The Ultimate Material Turn
    The introduction of VR and Games creates powerful resonances with earlier sections. The "Construct and Model" is now understood not just as a 3D visualization, but as an inhabitable argument. The Rome Reborn project is the ultimate expression of the construct, transforming it from a model to be viewed into a world to be experienced.
    Furthermore, this represents the final and most radical stage of the "Material Turn." If the chapter began by refocusing on the materiality of a cuneiform tablet or a manuscript, it ends by assigning a new kind of materiality to experience itself. The spatial experience of a Roman citizen, the strategic decisions of a historical actor, the sensory immersion in a ritual—these intangible aspects of the past become the "objects" of study. Digital tools grant them a form of materiality by simulating them in a coded environment that can be explored and manipulated. This is the culmination of the shift from studying what the past left behind to experimenting with how the past felt and operated.
The Scholarly Ludonarrative
    A compelling personal insight that emerges from this complete picture is the concept of the Scholarly Ludonarrative.

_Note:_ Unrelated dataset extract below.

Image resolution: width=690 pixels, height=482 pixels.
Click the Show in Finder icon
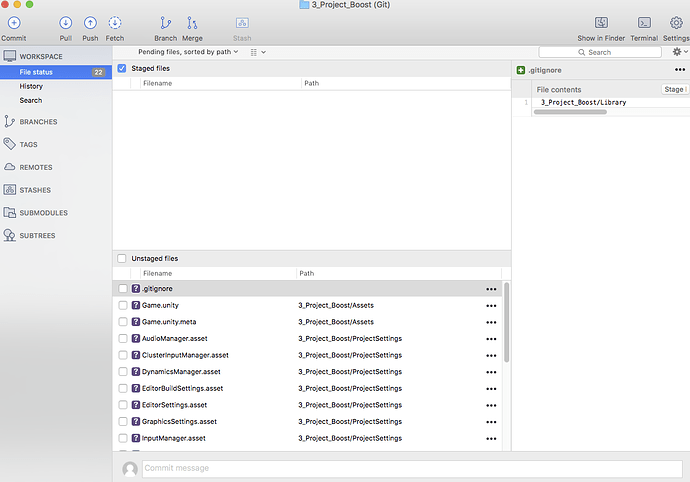[x=602, y=23]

Ludonarrative is a term from game studies describing the intersection of a game's story (narrative) and its gameplay (ludology). In the context of digital humanities, we can see the entire field moving towards the creation of scholarly ludonarratives.
    A traditional scholarly narrative is linear and authored: a book or article presents an argument. A DH project like a complex game or an immersive VR reconstruction is a ludonarrative. Its "narrative" is the historical or cultural thesis it embodies (e.g., "the Roman Forum was a space of concentrated political and religious power"). Its "ludic" element is the interactive, systemic, and often non-linear way a user discovers and engages with that thesis—by choosing which building to enter first, witnessing how a crowd simulates in the space, or failing/succeeding in a game-based political strategy.
    This framework explains the field's transformative potential and its institutional challenges. The scholarly ludonarrative is a deeply powerful form of argumentation because it is experiential and multi-perspectival. However, it cannot be "read" like a book by a tenure committee. It must be "played," and its "authorship" is distributed among modelers, programmers, historians, and designers. The final, unfinished state of the Rome Reborn game engine, mentioned in the text, is a poignant symbol of this gap between the field's innovative potential and the traditional academic structures that struggle to evaluate and fund it. The future of the digital humanities may depend on its ability to not only create these powerful scholarly ludonarratives but also to develop the critical vocabulary and institutional frameworks to recognize their value.